> _ИСХОДНЫЙ ТЕКСТ_:
::::

Сейчас же, сравнивая те прожитые отрезки времени, пожилые люди впадают в иллюзию и думают, что при советах они жили лучше, чем теперь. Ничего подобного! В советское время жили всегда плохо и жили в страхе. Но сами были молоды. Любили друг друга, рожали детей. Имели свои малые семейные радости. Оттого и кажется, что жизнь прошла правильно и насыщенно. Иногда хвалят Брежнева и вспоминают, что при нём наелись хлеба досыта. Самогонки напились вдосталь. И на сберкнижку положили рубли. О Боге почему-то никто не вспоминает. Бога, как тогда, так и теперь забыли на веки вечные.

Бога забыли. Это верно. Только вот Господь Бог нас не забыл окаянных.

Колхозы поначалу обобрали крестьян до нитки. И до войны колхозники еле, еле перебивались с хлеба на квас. Хлеба часто до весны не хватало. Приходилось есть, что ни попадя. Ели щавель, лебеду, свёколку. Свёколка это ещё, слава Богу. Свёколка, это ничего. Ей радовались. Случалось, что и голодали. Ни поесть в хате нечего и ни одеться не во что. Нищета. В пору с сумой идти по миру. Только, куда идти, когда везде и всё одинаково. Так и дожили с горем пополам до самой войны. А в войну бойцы НКВД взяли, да и подожгли Прохоровский элеватор. Зачем подожгли? А, чтобы врагу не досталось. Нет бы, раздать зерно колхозникам. Но, куда там! Пусть уж лучше всё сгорит и никому ничего не достанется. Ни зёрнышка.

Политика такая.

Войска вместе с советской властью отошли на восток. А местное население оказалось брошенным на произвол судьбы. Осталось только одно — перекреститься и умереть с голоду. Однако Господь голода не допустил. Да и крестьяне от временного безвластия не растерялись. Как известно, худа без добра не бывает. Ещё до подхода немцев, хуторяне растащили всю горелую пшеничку по своим хатам. Приходили и приезжали за ней из самых дальних хуторов. Не пропадать же добру зазря. Пшеничка та потом, ох, как пригодилась. Многих людей она спасла от голодной смерти. Хлебушко из неё получался славный. Пусть и попахивал он изрядно дымком, но это ничего, силушку свою он не потерял.

Немцы открыли в Радьковке церковь. И землю крестьянам раздали. Раздать то, раздали, а работать на ней всё равно некому. Сеять и убирать пришлось сообща. Потом пришли снова советы. И колхозная жизнь продолжилась. Жизнь на наших хуторах во многом зависела от председателя колхоза. Если председатель попадался толковый, то и жизнь текла веселей, и сытней.

::::

> _Строки данных для указания_:
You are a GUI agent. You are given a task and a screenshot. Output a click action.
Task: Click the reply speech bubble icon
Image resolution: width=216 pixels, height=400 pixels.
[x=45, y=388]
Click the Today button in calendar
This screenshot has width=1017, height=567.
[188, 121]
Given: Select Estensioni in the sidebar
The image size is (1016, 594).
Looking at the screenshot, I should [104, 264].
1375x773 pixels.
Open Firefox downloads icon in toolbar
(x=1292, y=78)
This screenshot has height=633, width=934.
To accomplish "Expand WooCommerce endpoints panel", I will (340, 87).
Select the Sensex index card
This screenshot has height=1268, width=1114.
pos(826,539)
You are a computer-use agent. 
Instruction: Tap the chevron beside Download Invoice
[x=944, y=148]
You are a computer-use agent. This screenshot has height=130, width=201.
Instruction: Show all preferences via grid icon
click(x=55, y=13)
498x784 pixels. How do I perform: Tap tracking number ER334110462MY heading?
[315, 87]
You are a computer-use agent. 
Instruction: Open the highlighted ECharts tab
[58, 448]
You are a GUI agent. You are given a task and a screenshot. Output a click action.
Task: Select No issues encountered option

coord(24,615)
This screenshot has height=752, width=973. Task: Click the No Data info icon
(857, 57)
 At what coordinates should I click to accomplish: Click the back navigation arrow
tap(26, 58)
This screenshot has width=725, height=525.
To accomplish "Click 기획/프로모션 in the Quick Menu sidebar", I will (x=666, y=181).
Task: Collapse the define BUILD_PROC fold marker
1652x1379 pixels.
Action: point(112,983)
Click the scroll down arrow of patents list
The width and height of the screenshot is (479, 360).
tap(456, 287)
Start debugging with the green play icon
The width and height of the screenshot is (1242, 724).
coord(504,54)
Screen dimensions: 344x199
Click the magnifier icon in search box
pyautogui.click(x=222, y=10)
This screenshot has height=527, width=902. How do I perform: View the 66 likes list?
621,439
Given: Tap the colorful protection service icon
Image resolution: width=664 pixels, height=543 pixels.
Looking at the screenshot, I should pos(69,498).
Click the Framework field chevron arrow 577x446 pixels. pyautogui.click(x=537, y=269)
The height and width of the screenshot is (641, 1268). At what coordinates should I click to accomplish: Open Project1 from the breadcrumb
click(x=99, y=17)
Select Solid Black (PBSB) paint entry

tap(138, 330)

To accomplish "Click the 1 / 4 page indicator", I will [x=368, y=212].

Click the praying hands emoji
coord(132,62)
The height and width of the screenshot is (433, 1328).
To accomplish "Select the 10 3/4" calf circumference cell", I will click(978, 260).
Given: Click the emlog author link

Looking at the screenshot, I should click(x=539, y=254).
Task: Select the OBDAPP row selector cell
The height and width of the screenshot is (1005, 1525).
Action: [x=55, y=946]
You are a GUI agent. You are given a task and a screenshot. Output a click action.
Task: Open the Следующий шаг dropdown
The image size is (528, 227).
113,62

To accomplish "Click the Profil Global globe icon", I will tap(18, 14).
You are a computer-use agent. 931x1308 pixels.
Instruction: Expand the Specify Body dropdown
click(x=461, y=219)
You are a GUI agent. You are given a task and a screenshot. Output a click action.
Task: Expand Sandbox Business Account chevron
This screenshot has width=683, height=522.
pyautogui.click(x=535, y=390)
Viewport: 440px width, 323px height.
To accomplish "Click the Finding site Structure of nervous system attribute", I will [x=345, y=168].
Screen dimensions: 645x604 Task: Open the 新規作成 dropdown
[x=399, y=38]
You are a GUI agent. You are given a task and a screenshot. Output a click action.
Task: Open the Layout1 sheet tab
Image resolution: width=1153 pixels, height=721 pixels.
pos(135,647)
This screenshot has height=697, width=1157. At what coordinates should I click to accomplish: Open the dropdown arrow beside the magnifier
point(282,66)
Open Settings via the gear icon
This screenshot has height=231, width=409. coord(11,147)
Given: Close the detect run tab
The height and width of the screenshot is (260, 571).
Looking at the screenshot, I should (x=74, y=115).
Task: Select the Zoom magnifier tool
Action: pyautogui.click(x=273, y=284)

::::

> _ЗАДАНИЯ_:
1. Что, согласно тексту о жизни на хуторах, подожгли бойцы НКВД во время войны?
2. Дословно перепишите фрагмент текста о жизни на хуторах от слов «Политика такая.» до слов «он не потерял.» включительно.

> _ОТВЕТЫ К ЗАДАНИЯМ_:
1. Прохоровский элеватор.

2.
Политика такая.

Войска вместе с советской властью отошли на восток. А местное население оказалось брошенным на произвол судьбы. Осталось только одно — перекреститься и умереть с голоду. Однако Господь голода не допустил. Да и крестьяне от временного безвластия не растерялись. Как известно, худа без добра не бывает. Ещё до подхода немцев, хуторяне растащили всю горелую пшеничку по своим хатам. Приходили и приезжали за ней из самых дальних хуторов. Не пропадать же добру зазря. Пшеничка та потом, ох, как пригодилась. Многих людей она спасла от голодной смерти. Хлебушко из неё получался славный. Пусть и попахивал он изрядно дымком, но это ничего, силушку свою он не потерял.